◆ REQUIREMENT
Every line with "computer" in it must be copied from the data.

◆ RECORDS TO USE
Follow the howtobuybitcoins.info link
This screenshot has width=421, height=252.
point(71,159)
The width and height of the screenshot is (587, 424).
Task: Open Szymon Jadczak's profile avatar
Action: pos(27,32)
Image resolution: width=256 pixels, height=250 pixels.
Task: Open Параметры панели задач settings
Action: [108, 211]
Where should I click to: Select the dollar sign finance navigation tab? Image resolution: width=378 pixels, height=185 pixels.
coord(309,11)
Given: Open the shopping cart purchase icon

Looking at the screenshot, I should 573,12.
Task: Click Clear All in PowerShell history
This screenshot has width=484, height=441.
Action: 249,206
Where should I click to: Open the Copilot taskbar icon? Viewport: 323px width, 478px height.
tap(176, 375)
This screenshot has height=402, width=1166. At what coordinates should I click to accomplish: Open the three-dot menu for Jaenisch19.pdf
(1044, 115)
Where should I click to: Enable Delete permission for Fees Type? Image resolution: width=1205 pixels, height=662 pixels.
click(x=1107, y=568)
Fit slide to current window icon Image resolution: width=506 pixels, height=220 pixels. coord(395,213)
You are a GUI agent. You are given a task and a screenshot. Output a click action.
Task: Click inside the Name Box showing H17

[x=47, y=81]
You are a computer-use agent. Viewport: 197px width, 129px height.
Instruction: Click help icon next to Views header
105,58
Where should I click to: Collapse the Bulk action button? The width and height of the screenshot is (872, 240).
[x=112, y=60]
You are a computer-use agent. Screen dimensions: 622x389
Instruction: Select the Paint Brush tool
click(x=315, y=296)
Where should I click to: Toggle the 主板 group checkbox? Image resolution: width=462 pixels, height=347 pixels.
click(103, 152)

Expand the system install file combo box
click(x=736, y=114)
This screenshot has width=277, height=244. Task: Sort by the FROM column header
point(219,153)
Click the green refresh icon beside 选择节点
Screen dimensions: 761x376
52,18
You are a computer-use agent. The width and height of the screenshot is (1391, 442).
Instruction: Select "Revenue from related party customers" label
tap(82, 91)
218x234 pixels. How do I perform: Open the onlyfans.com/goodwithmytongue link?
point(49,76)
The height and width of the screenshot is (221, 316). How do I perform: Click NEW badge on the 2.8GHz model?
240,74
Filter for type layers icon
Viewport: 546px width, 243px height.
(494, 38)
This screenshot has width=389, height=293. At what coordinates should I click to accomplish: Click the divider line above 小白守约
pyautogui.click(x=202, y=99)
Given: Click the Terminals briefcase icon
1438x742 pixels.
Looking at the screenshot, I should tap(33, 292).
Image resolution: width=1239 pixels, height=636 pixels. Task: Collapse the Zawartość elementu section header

◆ ANSWER TO THIS PROBLEM
You are a computer-use agent. Viewport: 197px width, 129px height.
You are a computer-use agent. Screen dimensions: 622x389
You are a computer-use agent. The width and height of the screenshot is (1391, 442).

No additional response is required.